On this Good Friday, it’s easy to forget what the day really means. Most of us think about the fact that we are off work or out of school. Perhaps we complain that there’s no mail or that banks may be closed today.
But let’s not forget what this day is really commemorating. For those of us in the Christian faith, today we remember our Savior’s ultimate expression of love for us. Yesterday we remembered Jesus’s final meal with his disciples, what we call The Last Supper. His twelve closest and most trusted friends, betrayed by one of those twelve, denied by another.
Today we remember that our Lord was betrayed, beaten, wrongfully accused and tried, tortured, and brutally crucified on a tree. We can only imagine the grief his mother Mary endured, seeing Him up there. We wonder what was going through the mind of the disciple Jesus loved (John) when Jesus said to his mother, “Woman, here is your son,” and to John “Here is your mother.” (John 19:26-27)

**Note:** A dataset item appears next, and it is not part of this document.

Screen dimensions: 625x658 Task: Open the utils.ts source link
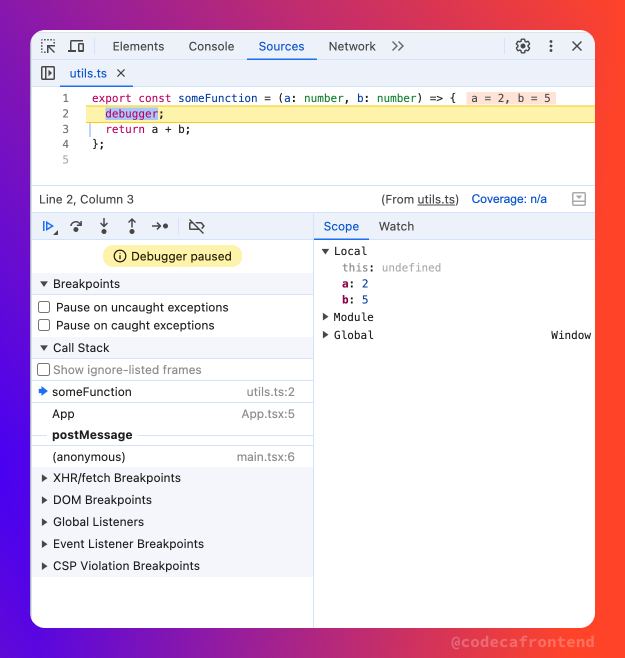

Can we possibly understand what the centurion might have thought and felt when Jesus gave up his life and the veil was torn when he said, “Surely this man was the Son of God!” (Mark 15:39)? Can we grasp the compassion Joseph of Arimathea had when he went to Pilate to request the body for burial?
In our world today, I doubt we can understand the full weight and measure of those particular events. We are born into a world of sin, and can chose to accept or reject this incomprehensible gift. Why would someone love us so much that they would sacrifice their life (and the life of their only son) for us? This is an agape love that we just never can understand.
But understanding isn’t required, only obedience to God. We choose to accept this gift of grace (getting something we don’t deserve) and salvation, and make Him Lord of our lives. Today we remember His sacrifice and love for us, and hopefully those who haven’t made their decision yet will join us in choosing to follow Jesus and make Him the Lord of their lives as well.
Remember Good Friday people. And as Tony Campolo says, “It’s Friday, but Sunday’s a comin.”